*TASK ITEM*: Reproduce the data from the line containing "At what (x,y)" up to and including the line containing "center [374, 368].", leaving the pictures out.

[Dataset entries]
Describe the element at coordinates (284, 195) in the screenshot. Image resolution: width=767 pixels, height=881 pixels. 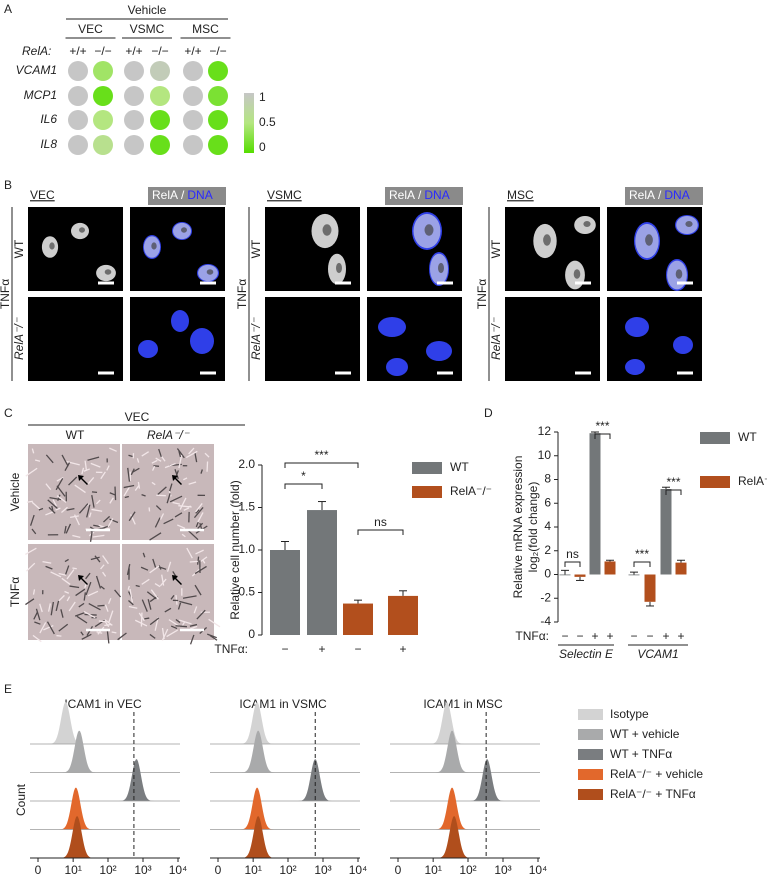
I see `cell-type: VSMC` at that location.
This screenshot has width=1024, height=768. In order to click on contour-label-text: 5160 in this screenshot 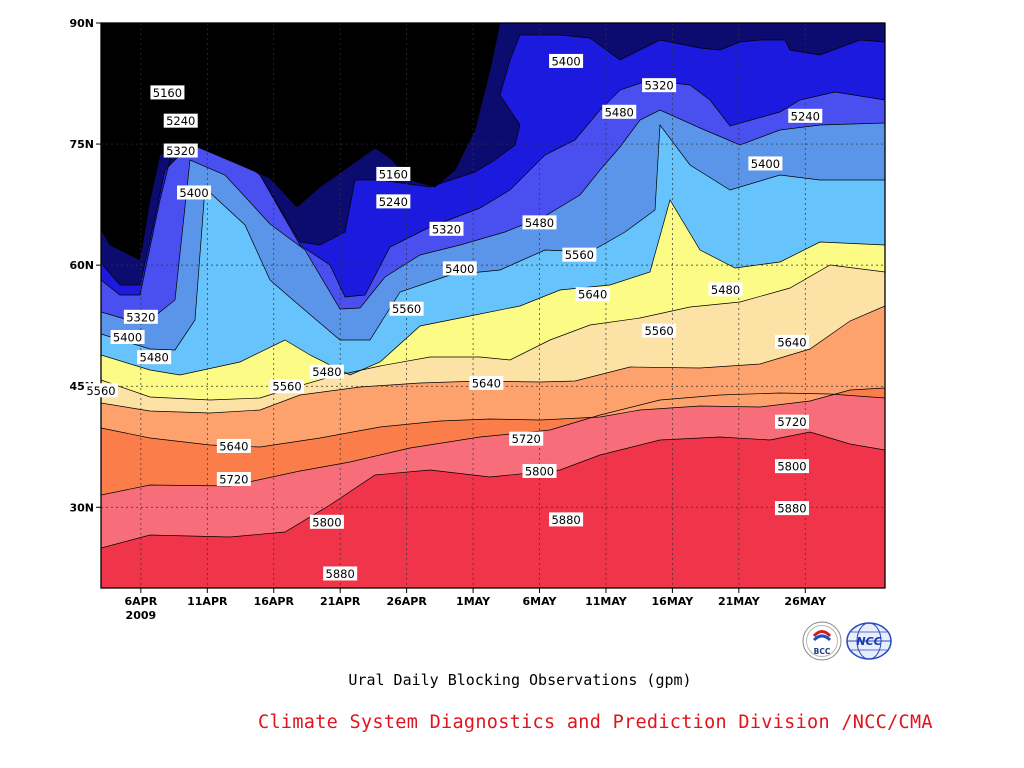, I will do `click(394, 174)`.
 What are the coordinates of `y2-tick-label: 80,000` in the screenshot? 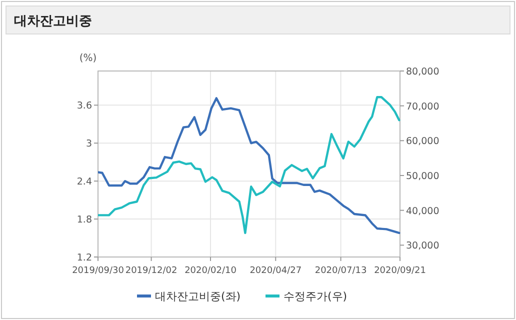 It's located at (423, 72).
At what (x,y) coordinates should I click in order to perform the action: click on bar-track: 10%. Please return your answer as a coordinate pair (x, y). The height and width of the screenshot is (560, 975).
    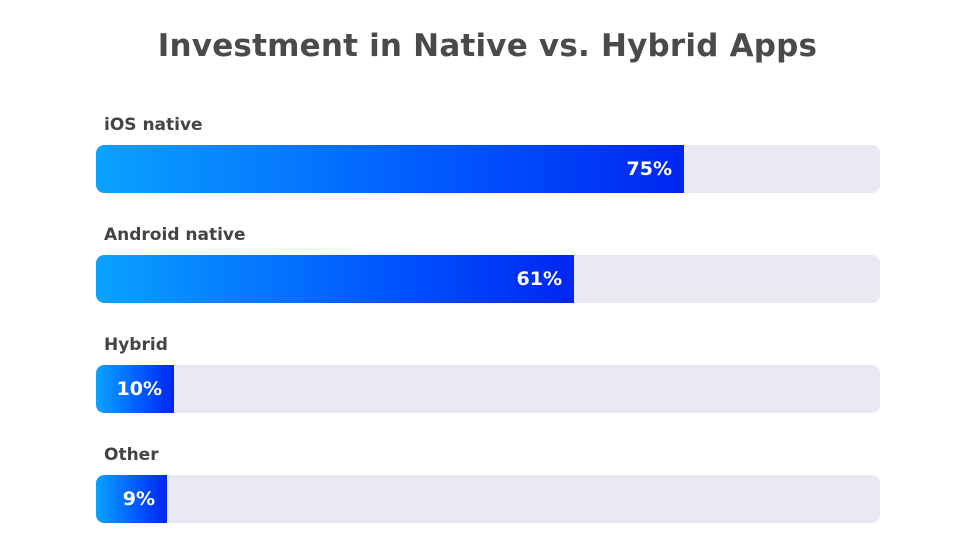
    Looking at the image, I should click on (488, 389).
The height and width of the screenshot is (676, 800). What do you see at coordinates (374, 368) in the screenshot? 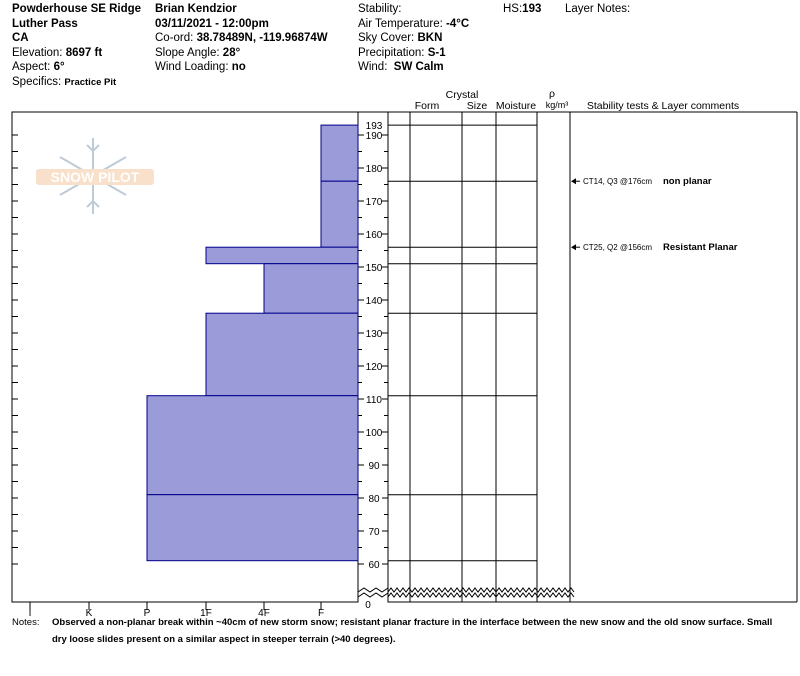
I see `depth-label-120: 120` at bounding box center [374, 368].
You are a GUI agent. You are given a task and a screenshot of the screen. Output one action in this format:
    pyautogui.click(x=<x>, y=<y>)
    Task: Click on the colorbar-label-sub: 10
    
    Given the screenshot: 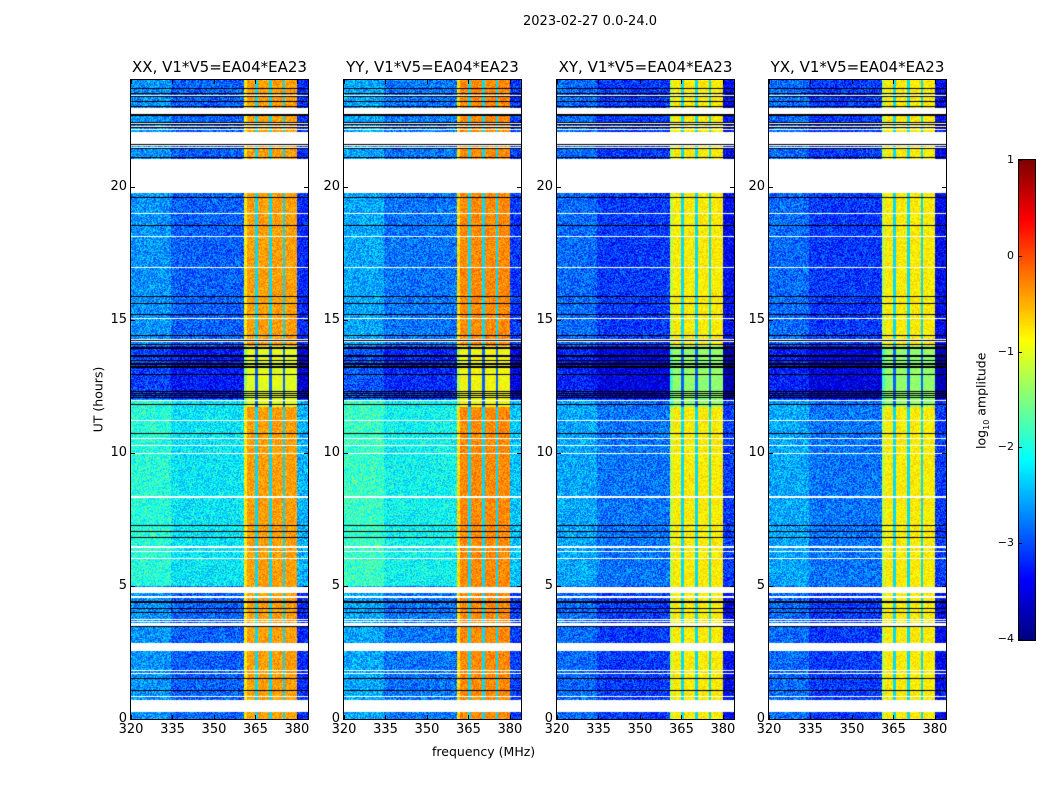 What is the action you would take?
    pyautogui.click(x=986, y=424)
    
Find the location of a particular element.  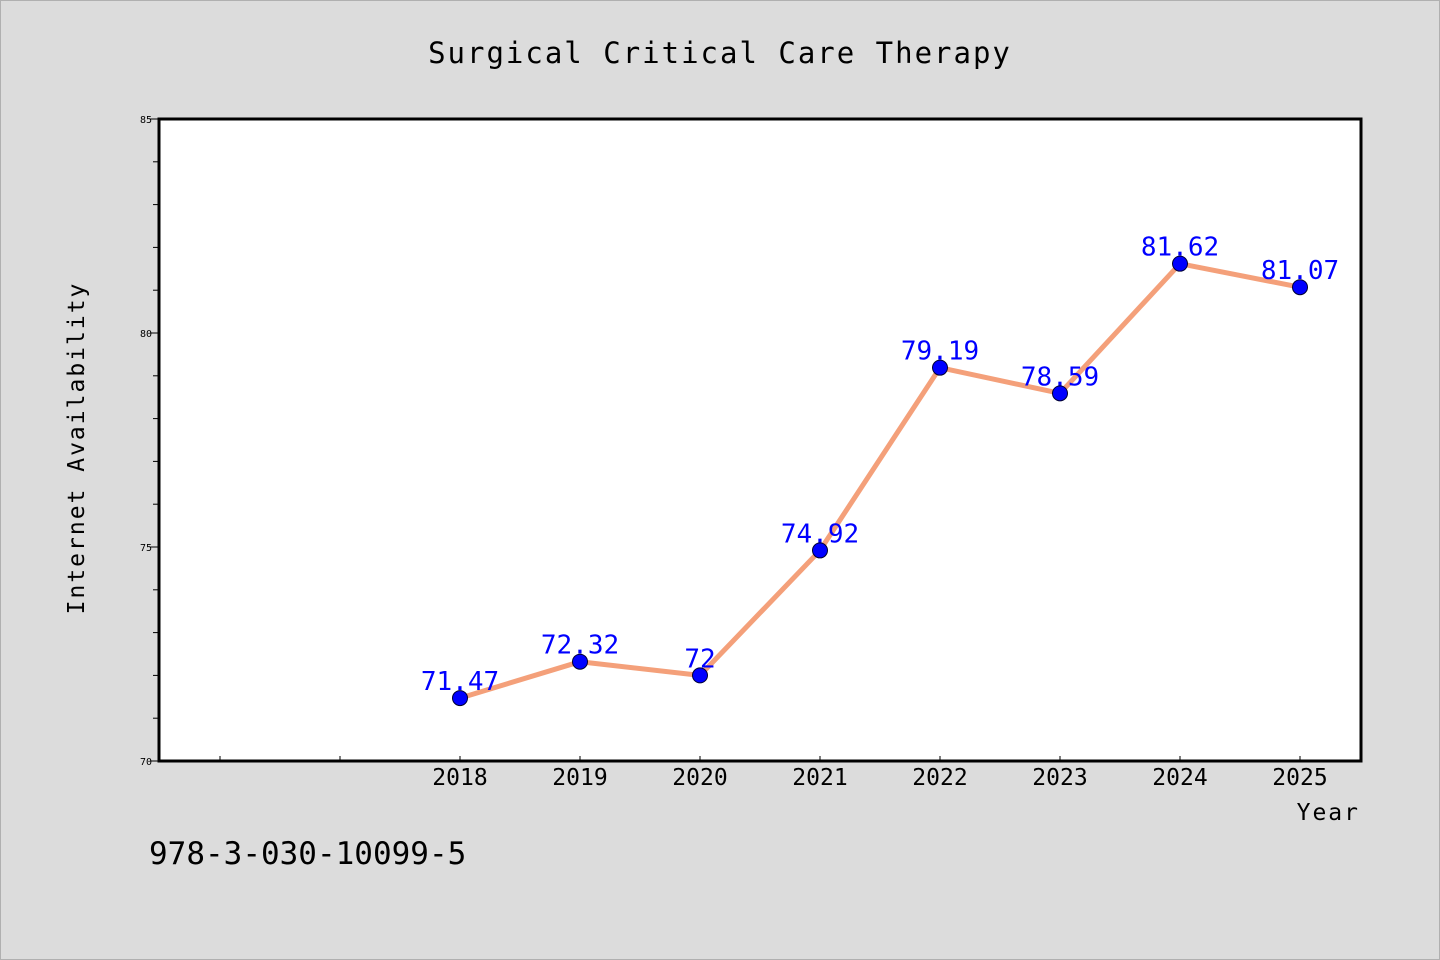

y-tick-label: 75 is located at coordinates (146, 548).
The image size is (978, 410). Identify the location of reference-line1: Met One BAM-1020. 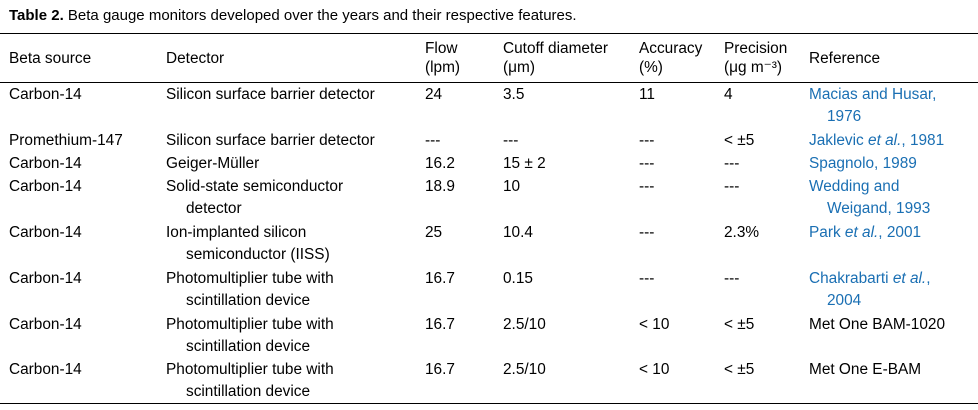
(877, 324).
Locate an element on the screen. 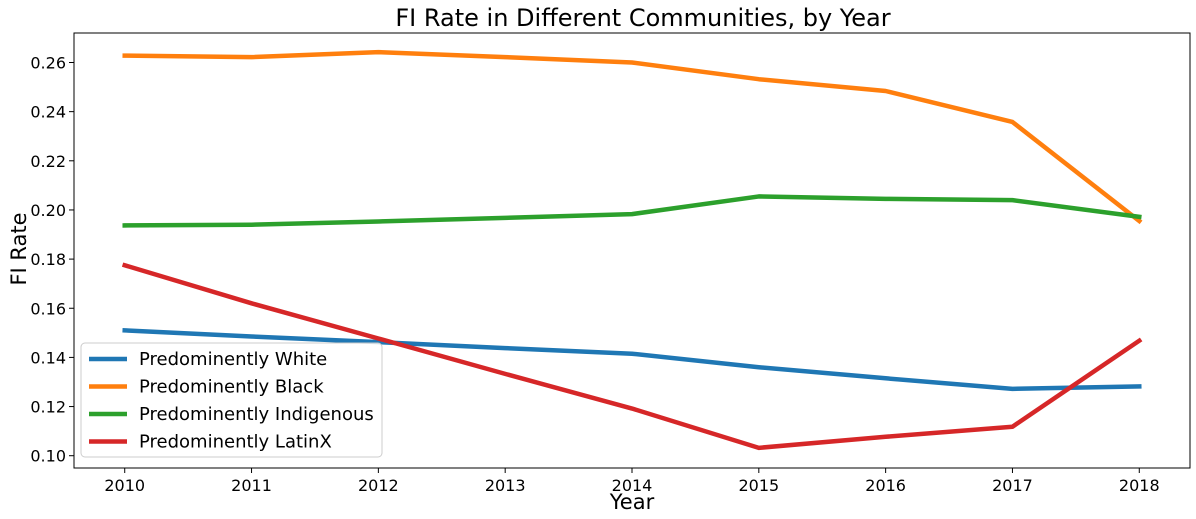 The height and width of the screenshot is (519, 1196). y-axis-label: FI Rate is located at coordinates (19, 248).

*EXPECTED OUTPUT*:
At what (x,y) coordinates should I click in order to perform the action: click on bar-track: 10%. Please return your answer as a coordinate pair (x, y). The height and width of the screenshot is (560, 975).
    Looking at the image, I should click on (488, 389).
The height and width of the screenshot is (676, 800). What do you see at coordinates (374, 368) in the screenshot? 
I see `depth-label-120: 120` at bounding box center [374, 368].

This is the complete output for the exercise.